Monday, 17 September 2007 10:48

Linux and Windows interoperability with OpenXML

In the past, I have been less than flattering over Microsoft’s OpenXML document format. Make no mistake, an open file format is definitely a must-have but is OpenXML the right one? Nevertheless, OpenXML exists so let’s be pragmatic about it: OpenXML can bridge the gap between Windows and Linux. In fact, it can open up whole new opportunities for Linux coders to produce documents in a Microsoft-friendly format.
Previously, I questioned the need for a new standard given there already is a standardised open document format. We also wondered how significant Ecma ratification was anyway, given Ecma's own web site says it is not a standards body but instead a vendor-supported body that will facilitate red-tape and the pushing through of documents through the ISO processes.

Before we begin, let's be clear about two things: firstly, my views do not necessarily reflect that of ITWire or its editors. Secondly, this story is not making any value judgment on OpenXML vs ODF. Instead, I'm saying, "ok, OpenXML exists. Here's a bunch of stuff you can do with it." Perhaps some might say you can achieve the same things if only Microsoft adopted the existing ISO standard instead - and that's cool; just because I say "here's something you can do in OpenXML" you shouldn't interpret that as meaning "OpenXML is the greatest thing in the world."

Now, credit where credit is due, this story didn’t come to me from my own keen thought processes. Rather, Microsoft expressed disappointment at my views and said “a better story” would have been the positive benefits OpenXML can bring the interoperability between different operating systems, aka Windows and Linux.

That's a fair point; Microsoft have published the specifications for the XML-based file formats used throughout their latest Office suite applications. Never before have alternate applications had the same opportunity to offer 100% compatibility. In the past, rival suites which purported to open such documents could not guarantee complete success: this is no longer the case and major vendors are taking it up. The Novell edition of Open Office supports OpenXML. The Gnumeric open source spreadsheet supports OpenXML. And Corel have announced their support of OpenXML.

What’s more, an XML-based specification has a massive advantage over a binary file format – by virtue of using XML, a program’s support for OpenXML does not have to be full-blown.

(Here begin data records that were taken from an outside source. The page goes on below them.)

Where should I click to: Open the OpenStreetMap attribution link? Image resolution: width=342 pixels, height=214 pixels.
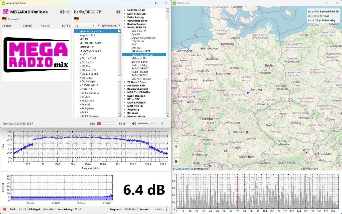pyautogui.click(x=184, y=169)
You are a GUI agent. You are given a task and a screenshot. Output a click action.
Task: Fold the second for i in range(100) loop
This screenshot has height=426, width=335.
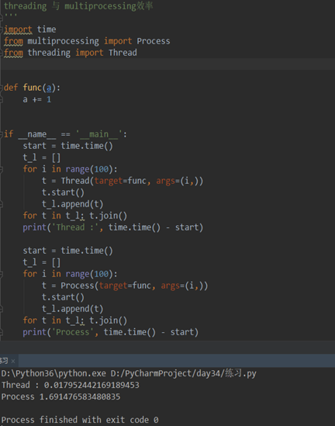pos(2,274)
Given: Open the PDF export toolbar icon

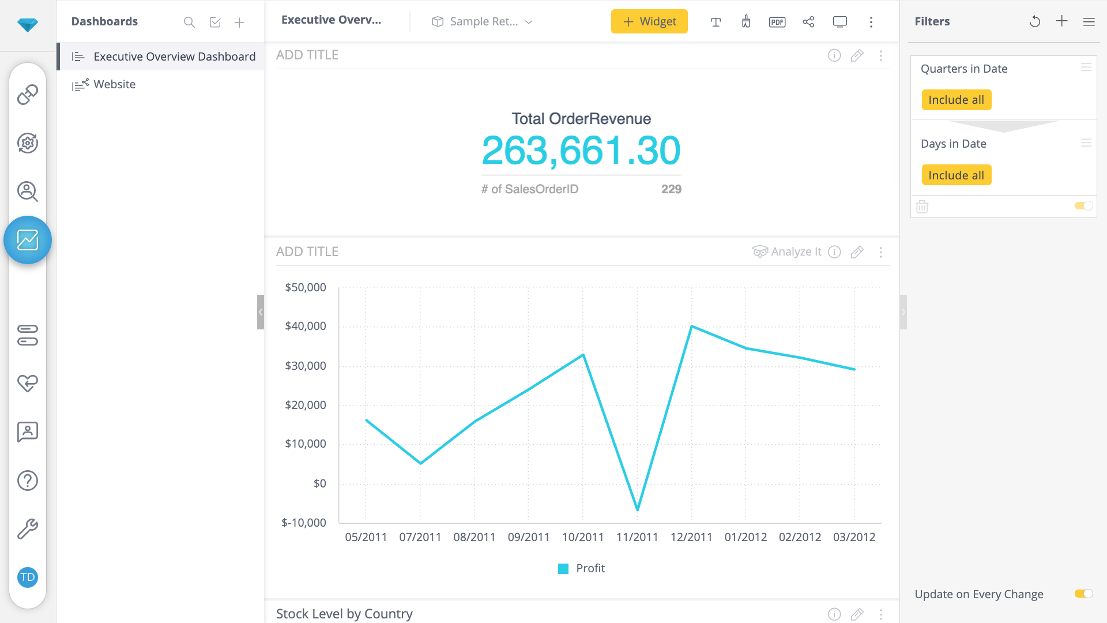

It’s now possible to produce simple utilities which operate over Microsoft Office documents, performing their own work but safely ignoring everything else at no risk of damaging the document. Such a utility might be a command-line global search-and-replace, for example, which swiftly processes a batch of documents in one sweep. Or, perhaps a utility which reduced the colour depth (and thus dramatically shrink the file size) of all embedded images within a set of specified documents. In these hypothetical cases the developer would not have to understand or implement the entire OpenXML specification. (Although to find the relevant information, they would still have to wade through the 6,000 page description!)

This is the approach crafty developers worldwide have been taking. is building a repository of these with RSS subscription available. Here’s some of the more interesting ones.

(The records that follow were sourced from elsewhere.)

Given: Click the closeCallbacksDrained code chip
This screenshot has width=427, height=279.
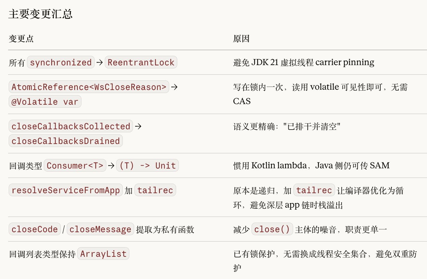Looking at the screenshot, I should [x=66, y=141].
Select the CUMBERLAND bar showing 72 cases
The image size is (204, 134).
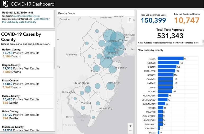click(x=162, y=100)
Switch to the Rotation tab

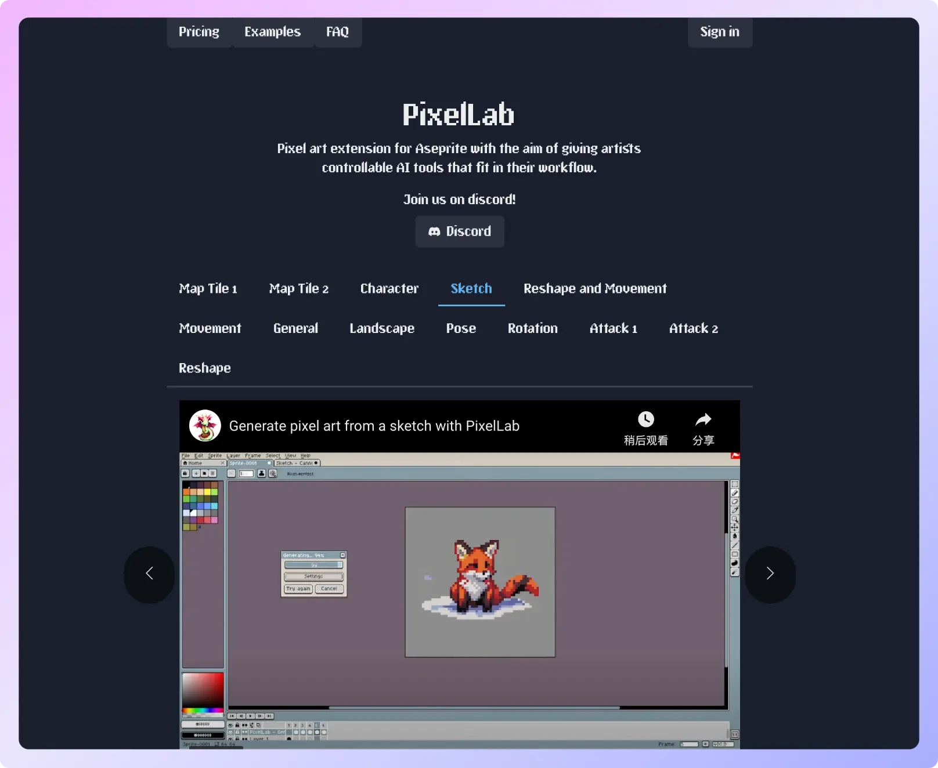pyautogui.click(x=532, y=328)
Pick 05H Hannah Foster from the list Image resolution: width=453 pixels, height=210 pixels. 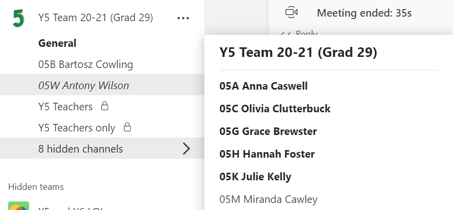(267, 154)
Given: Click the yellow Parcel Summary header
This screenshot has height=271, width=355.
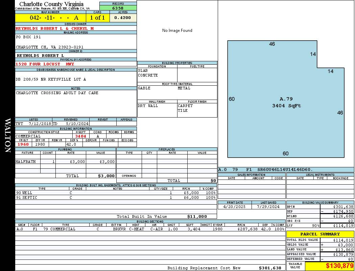Looking at the screenshot, I should tap(320, 234).
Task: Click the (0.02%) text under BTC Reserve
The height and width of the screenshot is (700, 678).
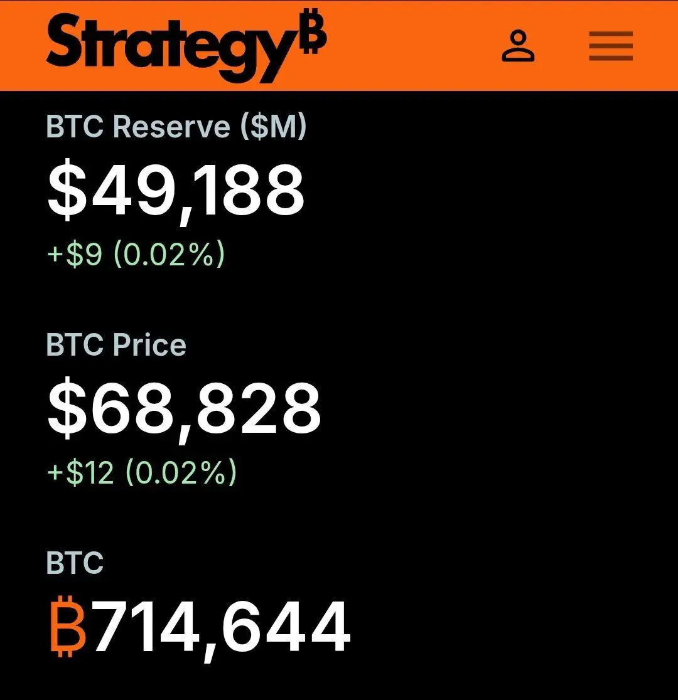Action: [x=170, y=254]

One developer demonstrates how to dynamically create invoices within a PHP-powered web application that are in Microsoft Excel format.

This code sample is compelling; firstly, the originating server can be a Linux box or indeed any other machine that is capable of hosting PHP. There need not be any proprietary libraries or run-times installed. In fact, previously, generating Excel documents on-the-fly was a tedious process even for Windows developers; a .NET web site had to rely on “primary interop assemblies” (PIAs) to communicate with non-.NET Office APIs.

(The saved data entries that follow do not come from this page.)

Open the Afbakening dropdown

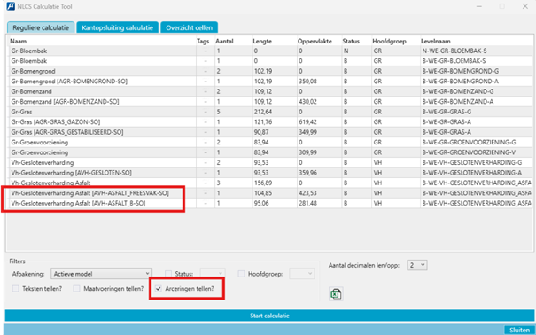tap(101, 274)
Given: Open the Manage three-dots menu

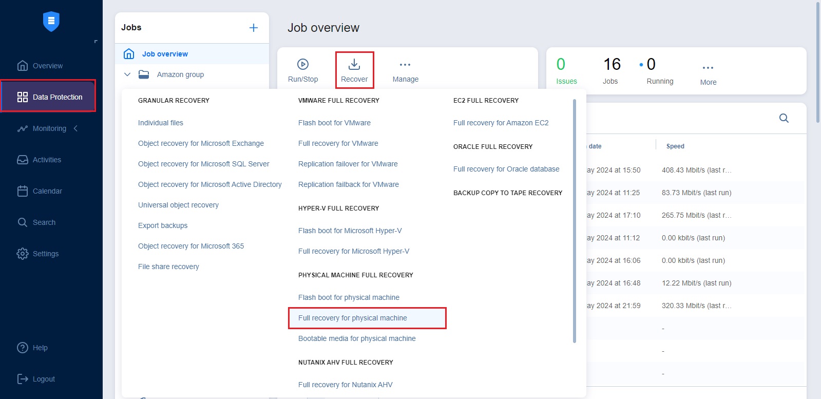Looking at the screenshot, I should [405, 65].
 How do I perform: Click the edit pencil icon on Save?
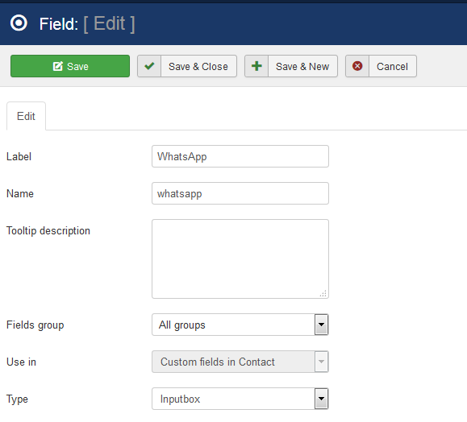pos(58,66)
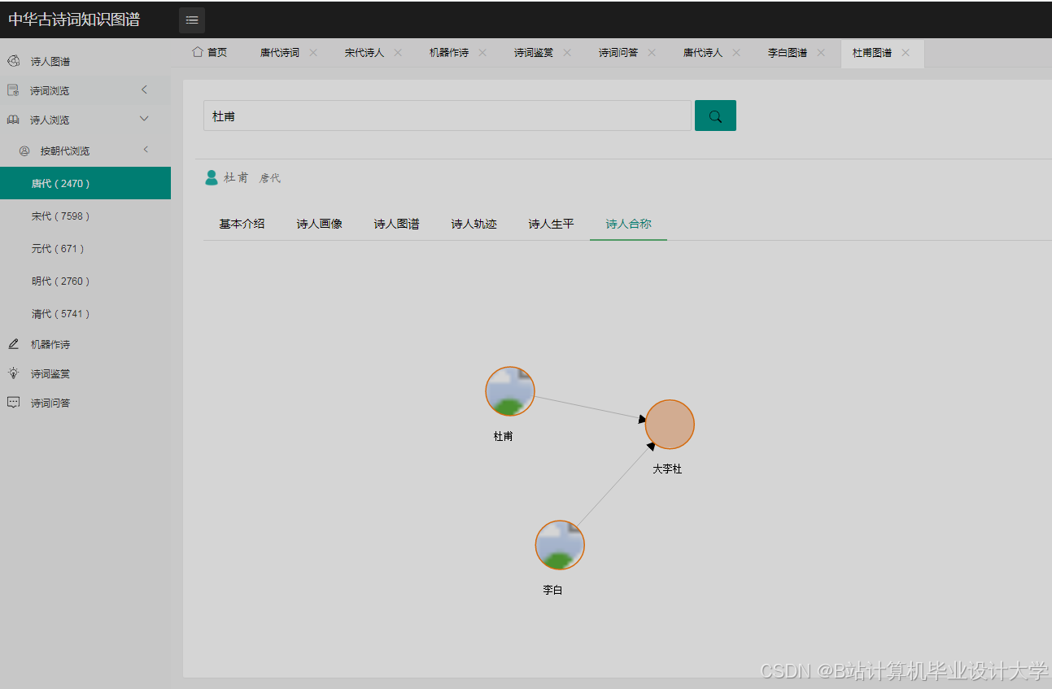Expand the 诗词浏览 section chevron
The image size is (1052, 689).
point(144,89)
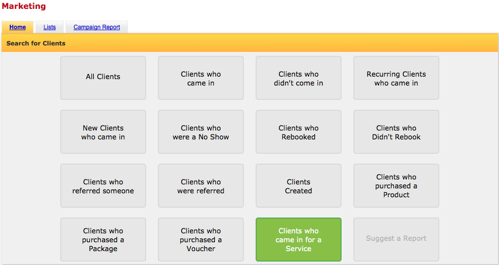Open Clients who purchased a Package
The image size is (499, 265).
pos(103,239)
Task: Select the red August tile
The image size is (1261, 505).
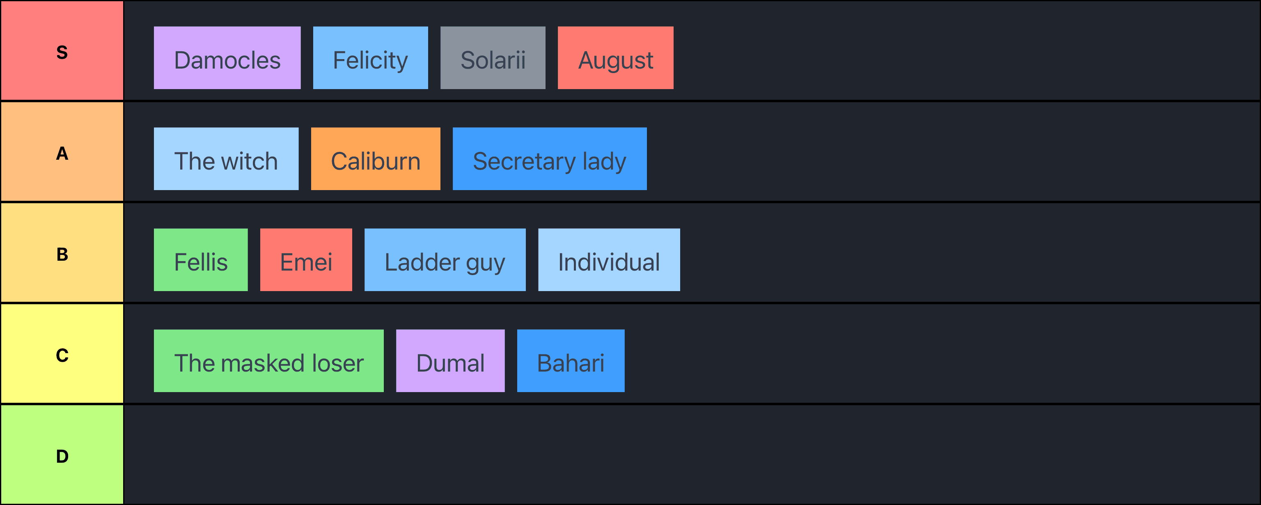Action: [x=615, y=58]
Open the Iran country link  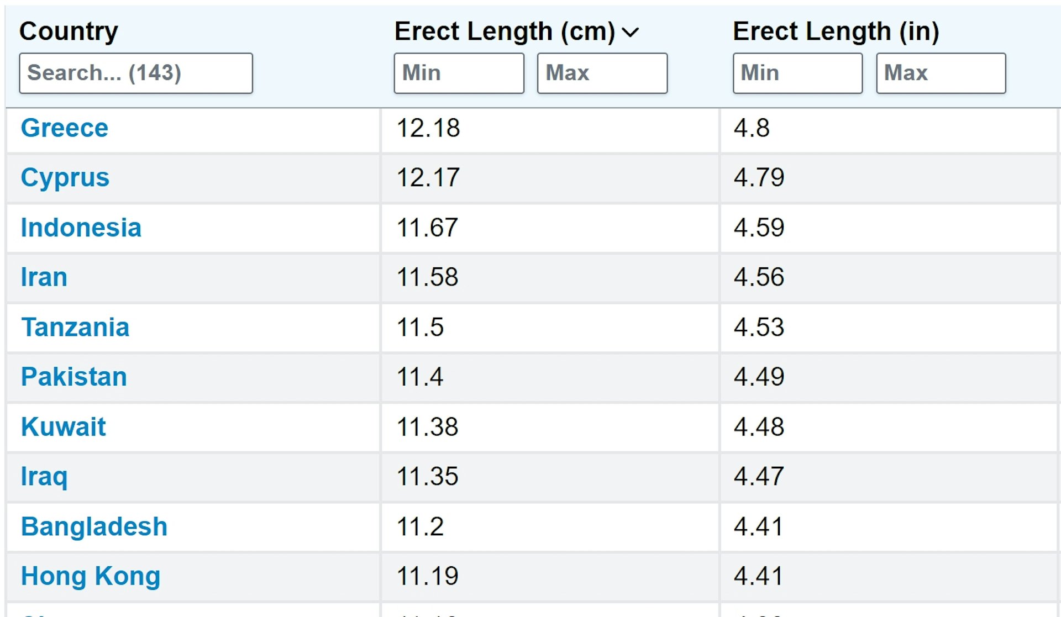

Secondly, it does have to be said, if you’re sending an Excel document there’s a safer pragmatic bet the recipient has either Excel or an Excel-compatible spreadsheet application than any other format. True, at this time Office 2007 doesn’t have a major foothold but this will undoubtedly grow.

Now, perhaps dynamic creation of invoices isn’t really your cup of tea. Where this bit of code really is terrific though is that it itself is only serving to demonstrate a larger piece of work by the author – namely, a reusable open source library of Excel 2007 reading/writing routines called PHPExcel.

The implemented features thus far are quite impressive; an in-memory spreadsheet can be represented, with worksheets, data and formulas. Protection is enforced as is formatting including expected font changes and more complex items like gradient fills. Images may be added and various styles set, along with printing options and saving to several file formats.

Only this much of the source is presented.